Cerca de aquí se suicidó George Sanders, recuerdo. ¿Habrá una placa conmemorativa? Sanders nació en San Petersburgo y falleció en Castelldefels. Qué lugares más extraños para nacer y morir siendo, como era él, un inglés. Cuentan que se tragó cinco tubos de somníferos y que dejó una nota en la que decía: "Os dejo porque me aburro".

Para matar el aburrimiento, me desvío y, siguiendo una defectuosa señalización, regreso a Barcelona. Aminoro la marcha ante la pizzería La Pava, local mítico de cuando a los bares que abrían temprano no se les llamaba after-hours, sino simplemente bares abiertos. Además del restaurante, destaca su tenderete de comidas para llevarse y un quiosco con todo lo que un humano desconcertado puede necesitar: periódicos, revistas, gafas para bucear, chuches y refrescos.

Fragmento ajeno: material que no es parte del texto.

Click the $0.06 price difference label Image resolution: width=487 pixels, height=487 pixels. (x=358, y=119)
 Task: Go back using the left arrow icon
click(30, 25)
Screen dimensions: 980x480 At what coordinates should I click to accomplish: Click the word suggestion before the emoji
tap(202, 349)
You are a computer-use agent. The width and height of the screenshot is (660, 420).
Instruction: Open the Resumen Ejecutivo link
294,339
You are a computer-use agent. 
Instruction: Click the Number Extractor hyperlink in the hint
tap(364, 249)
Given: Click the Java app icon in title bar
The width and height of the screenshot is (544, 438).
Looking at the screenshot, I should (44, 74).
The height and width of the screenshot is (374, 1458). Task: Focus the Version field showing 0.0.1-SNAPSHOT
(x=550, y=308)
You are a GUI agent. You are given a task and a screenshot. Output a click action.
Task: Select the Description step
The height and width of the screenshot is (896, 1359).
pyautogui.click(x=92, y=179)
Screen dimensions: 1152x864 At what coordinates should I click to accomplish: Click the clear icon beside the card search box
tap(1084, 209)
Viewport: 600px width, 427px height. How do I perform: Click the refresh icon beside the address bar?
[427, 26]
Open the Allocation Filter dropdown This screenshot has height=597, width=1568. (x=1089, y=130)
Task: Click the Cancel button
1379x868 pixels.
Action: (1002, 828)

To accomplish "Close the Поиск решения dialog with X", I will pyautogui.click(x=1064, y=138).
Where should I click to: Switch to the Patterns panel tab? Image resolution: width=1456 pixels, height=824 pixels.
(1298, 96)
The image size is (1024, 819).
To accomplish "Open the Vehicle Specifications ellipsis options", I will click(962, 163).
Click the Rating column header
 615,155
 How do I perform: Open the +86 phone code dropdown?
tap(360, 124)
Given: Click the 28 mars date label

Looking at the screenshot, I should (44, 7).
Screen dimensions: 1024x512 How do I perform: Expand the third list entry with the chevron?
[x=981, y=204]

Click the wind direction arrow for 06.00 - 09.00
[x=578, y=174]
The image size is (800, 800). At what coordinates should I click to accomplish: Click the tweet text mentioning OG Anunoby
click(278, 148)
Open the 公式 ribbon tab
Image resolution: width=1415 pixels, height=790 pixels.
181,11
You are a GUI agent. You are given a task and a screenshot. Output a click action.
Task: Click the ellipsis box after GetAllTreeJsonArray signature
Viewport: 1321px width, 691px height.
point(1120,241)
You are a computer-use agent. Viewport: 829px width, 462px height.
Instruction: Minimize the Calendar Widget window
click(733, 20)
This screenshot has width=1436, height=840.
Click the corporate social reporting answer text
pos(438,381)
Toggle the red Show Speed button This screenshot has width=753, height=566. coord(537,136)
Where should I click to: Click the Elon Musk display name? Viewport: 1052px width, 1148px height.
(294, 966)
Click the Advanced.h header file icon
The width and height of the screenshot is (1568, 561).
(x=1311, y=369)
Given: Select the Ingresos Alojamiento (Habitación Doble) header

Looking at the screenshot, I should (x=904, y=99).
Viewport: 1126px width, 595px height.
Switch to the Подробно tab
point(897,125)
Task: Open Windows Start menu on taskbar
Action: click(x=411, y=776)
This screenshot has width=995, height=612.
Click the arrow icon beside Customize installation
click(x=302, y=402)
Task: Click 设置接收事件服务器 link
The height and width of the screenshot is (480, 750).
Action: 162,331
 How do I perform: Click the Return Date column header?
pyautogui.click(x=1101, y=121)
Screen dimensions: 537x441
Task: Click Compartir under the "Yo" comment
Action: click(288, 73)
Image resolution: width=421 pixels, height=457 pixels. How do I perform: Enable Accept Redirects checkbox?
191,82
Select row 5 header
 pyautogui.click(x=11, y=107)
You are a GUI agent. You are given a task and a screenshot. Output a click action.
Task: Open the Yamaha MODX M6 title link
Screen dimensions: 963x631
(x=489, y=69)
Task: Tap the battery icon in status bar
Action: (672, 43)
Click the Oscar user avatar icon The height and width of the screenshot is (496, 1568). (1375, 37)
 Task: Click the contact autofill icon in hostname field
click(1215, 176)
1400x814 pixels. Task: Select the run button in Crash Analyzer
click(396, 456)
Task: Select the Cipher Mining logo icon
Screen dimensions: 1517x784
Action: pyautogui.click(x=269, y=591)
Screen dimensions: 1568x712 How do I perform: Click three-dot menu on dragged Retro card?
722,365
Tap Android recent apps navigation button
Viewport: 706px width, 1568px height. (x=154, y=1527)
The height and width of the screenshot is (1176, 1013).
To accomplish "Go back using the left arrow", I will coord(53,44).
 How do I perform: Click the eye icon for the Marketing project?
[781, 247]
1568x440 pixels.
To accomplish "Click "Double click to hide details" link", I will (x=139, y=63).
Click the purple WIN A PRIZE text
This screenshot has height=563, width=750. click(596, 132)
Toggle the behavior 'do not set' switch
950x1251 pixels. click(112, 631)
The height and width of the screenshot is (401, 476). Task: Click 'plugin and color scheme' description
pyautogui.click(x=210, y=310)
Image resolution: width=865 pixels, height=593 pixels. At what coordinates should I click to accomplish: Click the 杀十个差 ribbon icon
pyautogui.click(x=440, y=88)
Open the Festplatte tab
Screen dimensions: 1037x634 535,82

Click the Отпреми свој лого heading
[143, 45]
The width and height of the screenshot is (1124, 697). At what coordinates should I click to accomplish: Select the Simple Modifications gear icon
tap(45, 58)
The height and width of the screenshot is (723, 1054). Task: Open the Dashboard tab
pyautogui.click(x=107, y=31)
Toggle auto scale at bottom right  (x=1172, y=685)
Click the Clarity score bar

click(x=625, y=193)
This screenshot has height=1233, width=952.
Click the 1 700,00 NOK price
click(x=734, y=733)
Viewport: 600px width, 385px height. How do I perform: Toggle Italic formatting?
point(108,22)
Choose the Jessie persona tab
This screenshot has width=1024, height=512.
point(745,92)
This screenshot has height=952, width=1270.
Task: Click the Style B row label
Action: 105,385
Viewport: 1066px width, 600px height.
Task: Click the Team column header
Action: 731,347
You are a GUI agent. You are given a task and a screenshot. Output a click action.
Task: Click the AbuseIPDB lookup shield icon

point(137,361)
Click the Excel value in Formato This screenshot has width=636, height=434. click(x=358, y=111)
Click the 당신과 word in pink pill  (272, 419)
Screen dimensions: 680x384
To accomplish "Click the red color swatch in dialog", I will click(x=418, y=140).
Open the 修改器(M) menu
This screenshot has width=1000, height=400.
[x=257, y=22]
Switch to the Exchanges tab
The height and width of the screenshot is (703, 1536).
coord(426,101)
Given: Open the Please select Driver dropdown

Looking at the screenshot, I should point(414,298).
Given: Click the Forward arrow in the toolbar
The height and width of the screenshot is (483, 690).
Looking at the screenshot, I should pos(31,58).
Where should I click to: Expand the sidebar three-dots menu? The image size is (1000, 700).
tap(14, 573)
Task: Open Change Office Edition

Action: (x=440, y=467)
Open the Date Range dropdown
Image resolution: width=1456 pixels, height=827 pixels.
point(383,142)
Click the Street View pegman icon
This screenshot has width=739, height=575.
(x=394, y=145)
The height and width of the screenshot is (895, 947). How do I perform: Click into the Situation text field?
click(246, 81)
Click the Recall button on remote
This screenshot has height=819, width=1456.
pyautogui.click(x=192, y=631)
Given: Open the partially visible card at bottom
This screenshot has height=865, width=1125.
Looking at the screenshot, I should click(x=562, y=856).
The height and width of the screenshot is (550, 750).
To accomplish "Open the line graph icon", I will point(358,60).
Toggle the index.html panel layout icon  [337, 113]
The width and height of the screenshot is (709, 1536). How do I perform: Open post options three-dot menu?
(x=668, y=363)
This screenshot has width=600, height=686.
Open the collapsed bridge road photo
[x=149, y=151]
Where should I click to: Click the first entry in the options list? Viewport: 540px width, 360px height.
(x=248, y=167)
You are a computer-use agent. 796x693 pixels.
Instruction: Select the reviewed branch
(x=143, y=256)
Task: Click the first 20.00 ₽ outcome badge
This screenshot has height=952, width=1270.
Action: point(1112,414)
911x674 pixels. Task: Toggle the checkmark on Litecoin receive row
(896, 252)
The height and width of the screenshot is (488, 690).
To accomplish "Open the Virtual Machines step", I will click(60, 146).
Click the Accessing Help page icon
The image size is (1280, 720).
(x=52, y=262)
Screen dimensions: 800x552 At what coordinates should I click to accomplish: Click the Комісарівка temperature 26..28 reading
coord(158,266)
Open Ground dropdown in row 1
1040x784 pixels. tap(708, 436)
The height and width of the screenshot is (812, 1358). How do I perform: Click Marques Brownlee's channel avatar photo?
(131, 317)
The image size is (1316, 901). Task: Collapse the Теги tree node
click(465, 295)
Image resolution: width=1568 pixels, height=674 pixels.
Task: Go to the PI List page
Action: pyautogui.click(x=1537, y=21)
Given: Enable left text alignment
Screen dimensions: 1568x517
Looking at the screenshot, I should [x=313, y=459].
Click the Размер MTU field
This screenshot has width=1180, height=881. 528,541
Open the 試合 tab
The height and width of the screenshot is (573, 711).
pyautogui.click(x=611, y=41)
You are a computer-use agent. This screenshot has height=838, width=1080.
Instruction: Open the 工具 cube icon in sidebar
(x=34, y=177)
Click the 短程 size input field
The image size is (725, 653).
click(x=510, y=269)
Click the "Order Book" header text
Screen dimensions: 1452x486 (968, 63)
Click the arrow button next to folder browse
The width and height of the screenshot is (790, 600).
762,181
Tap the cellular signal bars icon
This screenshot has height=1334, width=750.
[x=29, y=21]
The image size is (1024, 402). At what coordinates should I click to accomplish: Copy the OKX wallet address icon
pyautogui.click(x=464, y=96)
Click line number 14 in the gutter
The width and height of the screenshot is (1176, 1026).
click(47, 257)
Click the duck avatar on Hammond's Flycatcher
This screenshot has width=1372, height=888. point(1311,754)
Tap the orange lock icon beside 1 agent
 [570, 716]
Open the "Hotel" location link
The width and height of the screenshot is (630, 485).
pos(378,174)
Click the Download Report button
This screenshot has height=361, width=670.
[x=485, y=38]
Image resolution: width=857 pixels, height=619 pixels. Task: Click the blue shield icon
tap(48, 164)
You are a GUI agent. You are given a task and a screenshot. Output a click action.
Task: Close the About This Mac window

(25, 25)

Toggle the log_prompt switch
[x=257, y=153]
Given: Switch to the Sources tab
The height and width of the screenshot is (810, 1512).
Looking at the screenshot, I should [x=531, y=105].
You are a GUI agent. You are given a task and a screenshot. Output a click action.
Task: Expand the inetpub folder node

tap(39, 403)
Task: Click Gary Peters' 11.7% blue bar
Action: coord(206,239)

Más campings. Una farmacia. Una tienda de productos de bricolaje. Un motorista de la Guardia Civil que incumple los límites de velocidad. Cerca de la entrada al camping La Ballena Alegre (el optimismo animal de la zona resulta contagioso), otra gasolinera que incluye un extraño artilugio: una máquina expendedora de bombonas de butano. Otra mujer con falda demasiado corta o muslos demasiado gruesos. Promociones de vivienda, banderas roñosas ondeando al viento de la dejadez, una gran superficie dedicada a los fuerabordas y Barcelona que, lo noto, se va acercando. Desaparecen los carteles artesanales y las pintadas del tipo "Bar El Rancho, El hogar del transportista", para dejar paso al prepotente gigantismo de la arquitectura industrial y de las vallas publicitarias de telefonía móvil. ¿Qué hubiera opinado George Sanders de todo esto?